Mercredi en pleine nuit, le tam-tam de Miriki a résonné fort et vite en signe d’alerte: il fallait fuir, des hommes en armes incendiaient des dizaines de cases de ce village perdu en pleine forêt dans l’est de la République démocratique du Congo (RDC).
"A 02H00, j’ai entendu le tam-tam. Je suis sorti et j’ai vu le feu à la maison voisine. J’ai dit à ma femme «vite, il faut partir, ça va être nous maintenant", raconte Valentin Paluku, 59 ans.
Dans cette localité lovée au sommet d’une petite colline verdoyante, à l’écart des grands axes de la province du Nord-Kivu (est), plus de 130 cases ont brûlé cette nuit-là à l’entrée du village.
De la plupart des maisons, il ne reste plus que de petits amas de boue séchée, de tiges de roseaux et de paille calcinées. Les bananiers plantés derrière ont les feuilles noircies par les flammes.
"Ils étaient cinq militaires, en uniformes, avec sac à dos et armes comme s’ils étaient de passage. Sans rien dire, ils ont pris de la paille en feu de la case d’à côté et ont incendié la nôtre puis les suivantes", détaille Abel Muhindo, 35 ans, encore choqué, presque tremblant.
Au milieu des cendres de sa case gisent deux carcasses de lampes à pétrole et un bidon en plastique fondu, apparemment utilisé pour transporter l’eau. A quelques mètres, la petite cabane abritant son moulin à manioc a été épargnée. "Je ne comprends pas pourquoi ils ont fait ça", souffle-t-il.
Selon des habitants, les incendiaires portaient des uniformes des Forces armées de la RDC (FARDC), probablement des ex-rebelles congolais du Congrès national pour la défense du peuple (CNDP), aujourd’hui ralliés à Kinshasa et intégrés depuis peu dans l’armée régulière.
Mais pour les FARDC, les coupables sont les rebelles hutus rwandais des Forces démocratiques de libération du Rwanda (FDLR), très présents dans la région où ils ont longtemps vécu avec la population. Aujourd’hui, ils sont traqués par l’armée congolaise dans les forêts environnantes où ils se cachent.
Le drame s’est noué à la faveur d’une relève des éléments FARDC stationnés non loin du village. L’unité remplacée comptait des ex-CNDP et l’entente avec la population n’était pas bonne.
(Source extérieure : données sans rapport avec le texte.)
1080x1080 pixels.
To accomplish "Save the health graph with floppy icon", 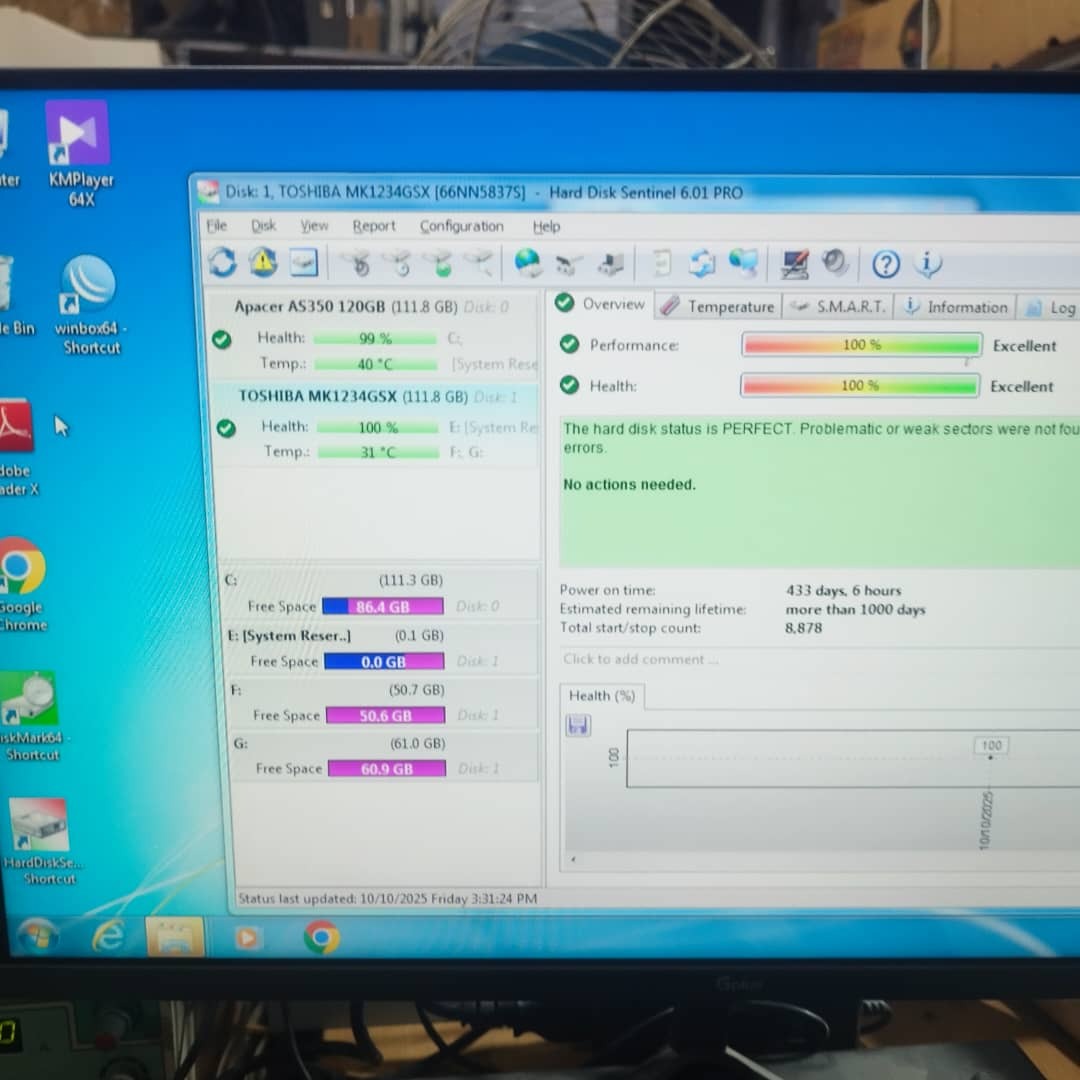I will tap(578, 726).
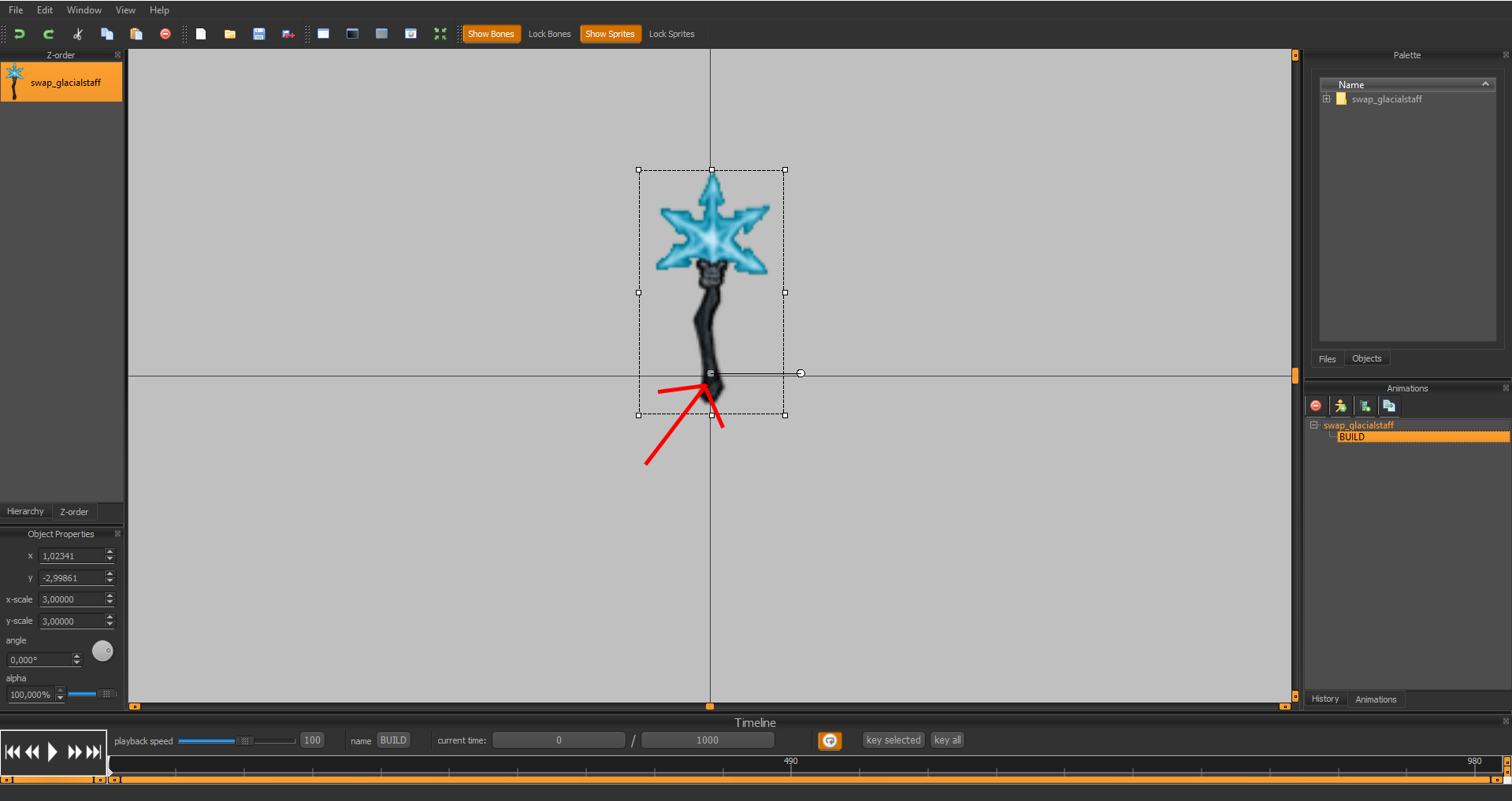Click the Name column header sort arrow
The height and width of the screenshot is (801, 1512).
1485,84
"Nous espérons que cela va changer avec les nouveaux. Nous leur avons demandé de faire des patrouilles. Nous avons peur des incendies. Nous sommes délaissés", s’emporte nerveusement le chef du village, Gervais Paluku.
Déjà, le 17 avril, des hommes armés avaient brûlé 90 cases de Miriki. Deux civils étaient morts. Depuis mercredi, Abel, sa femme et leurs six enfants âgés d’un an et demi à 15 ans, ont trouvé refuge dans la brousse, sous une bâche.
Il lui faudra six mois pour réunir les 200 dollars américains nécessaires pour rebâtir une nouvelle maison.
Valentin, lui, habitait la première des quelque 5.000 habitations du village. T-shirt blanc noirci et troué, pieds nus sous son pantalon, il sue à grosses gouttes sous le chaud soleil de midi. Coupe-coupe à la main, il tente de récupérer des bouts de roseaux encore intacts.
"J’espère reconstruire ma maison. Maintenant nous vivons sous un arbre au centre du village. J’ai tout perdu, je n’ai plus que ça", explique-t-il en montrant son t-shirt et son pantalon.
Vendredi matin, le Comité international de la Croix rouge (CICR) est venu recenser les victimes et évaluer leur besoins. Valentin et Abel les ont ratés. Ils étaient dans la brousse.